**What needs to be done**
In the passage about the ape movies, repeat the section starting at "And the 5th" and ending at "the original movie?", swapping "spanner" for "wrench".

**Provided passage**
But the first movie was an indesputable classic, even if they made alterations from the book. (which was for the best, we in modern society now would find it far fetched to see that an ape society could develop the same high technology we have, when the materials simply wouldn't exist anymore.)
"Beneath" was slow and repetitive until they reach the underground city. (the peace protest demonstration was a bit silly and overt as well and did not gel with the story whatsoever, it felt like it was thrown in just to make a token reference to society's then-current woes...) But it's then when it really picks up and remains just as disturbing today as it was back then. The mutant humans with psychic powers, and the bomb worshipping scenes, are both downright chilling, as their moral attitude toward the human invaders: "We do not kill our enemies. Our enemies kill each other" they say as they mentally force them to kill each other. The scene showing the projection of the Ape statue bleeding to scare the Gorilla army was a bit shocking as well.
"Escape", though, was a mostly wonderful change of tone and is as tragic as a Shakespearean play. Except it takes place in 1971 and the Earthmen recognized the ship for what it was and asked of Taylor and Brent. Oops. I will agree it did descend into grade-A cheddar cheeze in spots (the Apes going to the posh department store to get some human garb), but overall the movie did hold its own shockingly well. But, yeah, I do rather agree this was the breaking point...
It's the 4th movie that really stretches things beyond breaking point, with a virus that kills only domestic pets to extinction, the fact it happened in 1991 did not help, the bogus truth detection technology (a bit too B-level sci-fi-like in my opinion), and so on...
And the 5th movie creates a peaceful ending that throws a spanner into the whole temporal causality of the series. Though the 13 episode TV show lamely tries to re-invent the ape/human conflict, although plenty of humans talk in that series... oops. What made the humans mute by the time of the original movie?

**Dataset excerpts**

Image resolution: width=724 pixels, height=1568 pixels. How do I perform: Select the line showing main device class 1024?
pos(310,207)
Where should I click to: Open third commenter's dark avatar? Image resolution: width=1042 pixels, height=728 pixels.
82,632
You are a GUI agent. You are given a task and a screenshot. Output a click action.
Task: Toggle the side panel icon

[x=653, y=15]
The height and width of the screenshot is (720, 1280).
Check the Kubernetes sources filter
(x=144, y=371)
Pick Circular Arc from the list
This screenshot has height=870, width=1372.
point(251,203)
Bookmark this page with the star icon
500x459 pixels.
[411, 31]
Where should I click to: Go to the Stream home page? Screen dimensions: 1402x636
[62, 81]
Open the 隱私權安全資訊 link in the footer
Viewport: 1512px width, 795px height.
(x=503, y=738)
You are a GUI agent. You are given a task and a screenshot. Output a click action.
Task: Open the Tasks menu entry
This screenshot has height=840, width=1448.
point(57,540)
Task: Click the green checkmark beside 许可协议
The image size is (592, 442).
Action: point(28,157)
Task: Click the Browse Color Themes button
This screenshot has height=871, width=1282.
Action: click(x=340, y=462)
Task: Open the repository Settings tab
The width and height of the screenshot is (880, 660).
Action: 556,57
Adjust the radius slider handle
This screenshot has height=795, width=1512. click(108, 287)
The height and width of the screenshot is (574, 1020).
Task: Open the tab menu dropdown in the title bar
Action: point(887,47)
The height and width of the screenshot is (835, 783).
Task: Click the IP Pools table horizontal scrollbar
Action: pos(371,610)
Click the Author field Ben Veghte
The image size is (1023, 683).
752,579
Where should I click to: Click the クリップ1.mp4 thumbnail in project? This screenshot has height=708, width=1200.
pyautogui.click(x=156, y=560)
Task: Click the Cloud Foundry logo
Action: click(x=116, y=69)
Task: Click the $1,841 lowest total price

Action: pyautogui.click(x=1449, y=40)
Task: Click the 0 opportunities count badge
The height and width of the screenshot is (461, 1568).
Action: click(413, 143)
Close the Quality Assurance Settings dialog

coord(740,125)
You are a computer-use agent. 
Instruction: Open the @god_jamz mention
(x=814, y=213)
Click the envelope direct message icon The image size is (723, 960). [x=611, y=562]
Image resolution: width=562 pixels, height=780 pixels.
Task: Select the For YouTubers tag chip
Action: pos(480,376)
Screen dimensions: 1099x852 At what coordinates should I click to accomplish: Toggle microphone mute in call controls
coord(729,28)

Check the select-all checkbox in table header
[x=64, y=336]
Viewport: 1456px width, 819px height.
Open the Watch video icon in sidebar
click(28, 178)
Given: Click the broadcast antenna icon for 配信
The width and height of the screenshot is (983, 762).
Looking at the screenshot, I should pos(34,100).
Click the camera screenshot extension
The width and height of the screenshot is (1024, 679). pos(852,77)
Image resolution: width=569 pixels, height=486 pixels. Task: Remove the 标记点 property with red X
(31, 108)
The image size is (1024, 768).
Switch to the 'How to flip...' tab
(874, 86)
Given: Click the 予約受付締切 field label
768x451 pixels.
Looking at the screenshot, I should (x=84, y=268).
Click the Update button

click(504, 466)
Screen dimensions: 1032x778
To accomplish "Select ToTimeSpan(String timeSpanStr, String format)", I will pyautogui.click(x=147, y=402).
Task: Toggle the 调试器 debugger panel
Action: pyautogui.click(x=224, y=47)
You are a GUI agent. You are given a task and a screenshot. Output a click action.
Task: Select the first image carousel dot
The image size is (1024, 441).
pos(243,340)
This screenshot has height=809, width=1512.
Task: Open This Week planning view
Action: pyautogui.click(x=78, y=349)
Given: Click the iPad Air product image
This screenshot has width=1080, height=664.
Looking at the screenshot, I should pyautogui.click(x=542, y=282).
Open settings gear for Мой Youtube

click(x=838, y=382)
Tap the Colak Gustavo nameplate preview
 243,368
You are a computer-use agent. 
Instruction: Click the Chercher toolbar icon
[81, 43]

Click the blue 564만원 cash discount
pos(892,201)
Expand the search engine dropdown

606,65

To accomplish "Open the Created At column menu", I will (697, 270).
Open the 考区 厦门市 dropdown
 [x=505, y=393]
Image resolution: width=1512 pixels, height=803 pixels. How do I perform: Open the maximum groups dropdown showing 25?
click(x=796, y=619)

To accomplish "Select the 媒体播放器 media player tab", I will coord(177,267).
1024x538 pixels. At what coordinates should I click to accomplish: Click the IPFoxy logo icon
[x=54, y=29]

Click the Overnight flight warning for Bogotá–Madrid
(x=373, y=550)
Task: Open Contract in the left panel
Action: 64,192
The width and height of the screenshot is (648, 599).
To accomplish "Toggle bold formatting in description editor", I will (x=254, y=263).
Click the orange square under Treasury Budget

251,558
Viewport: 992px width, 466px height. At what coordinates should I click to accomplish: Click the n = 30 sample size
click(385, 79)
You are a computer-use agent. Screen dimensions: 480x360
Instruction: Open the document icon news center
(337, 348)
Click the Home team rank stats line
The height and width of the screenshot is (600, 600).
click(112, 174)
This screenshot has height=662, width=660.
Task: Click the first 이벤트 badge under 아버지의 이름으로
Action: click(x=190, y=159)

**Exercise output**
And the 5th movie creates a peaceful ending that throws a wrench into the whole temporal causality of the series. Though the 13 episode TV show lamely tries to re-invent the ape/human conflict, although plenty of humans talk in that series... oops. What made the humans mute by the time of the original movie?